Conflict reduces availability of production input and income, increases the number of days households had to rely on less preferred foods, and limits the variety of foods eaten and the portion size of meals consumed. While existing studies examine the impact of conflict on different food security measures (e.g., Food Consumption Score, Food Insecurity Experience Scale), the relationship between these measures as well as their relationship with political, economic, and agricultural factors remain under explored. Food insecurity may not only be an externality of conflict but also food deprivation may be utilized as a weapon to discourage residency in contested territories or to incentivize rebellions.

Methodology

This paper examines the association between political factors (e.g., violence, policies that require permit for passage in one’s own hometown), economic factors (e.g., loss of assets, unemployment), agricultural factors (e.g., shortage of water, poor weather conditions), and food insecurity experience and dietary diversity in a conflict setting—that of the occupied Palestinian territory (oPt).
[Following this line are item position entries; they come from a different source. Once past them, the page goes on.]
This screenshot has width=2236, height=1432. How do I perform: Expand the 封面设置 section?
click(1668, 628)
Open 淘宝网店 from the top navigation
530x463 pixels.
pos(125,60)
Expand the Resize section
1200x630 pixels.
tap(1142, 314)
The study employs generalized structural equation models to analyze the ‘Survey on socio-economic conditions for Palestinian households 2014’ dataset compiled by the Palestinian Central Bureau of Statistics—which contains a representative sample of the population in the oPt at governorate and locality levels.

Results

We find that in the West Bank, residence in Area C—administered by Israel in both civil and security issues and contains illegal Israeli settlements and outposts—is associated with a higher level of agricultural hardship (p < 0.01) but lower economic hardship (p < 0.01) and a higher dietary diversity (p < 0.001), as compared to those living outside of Area C. In the Gaza Strip, living within one kilometer to a buffer zone is associated with lower dietary diversity (p < 0.01), higher level of political hardship (p < 0.01), and higher level food insecurity experience (p < 0.01) compared to not living in close proximity to a buffer zone. Concomitantly, in the Gaza Strip, food insecurity experience is associated with approximately a one-point reduction in dietary diversity as measured by the food consumption score (p < 0.01).

Conclusions

The results suggest that broader socio-political conditions in the oPt impact different aspects of food security through augmenting the economic and agricultural hardships that are experienced by the residents. As such, it is important to address these broader political and economic structures in order to have more sustainable interventions in reducing food insecurity.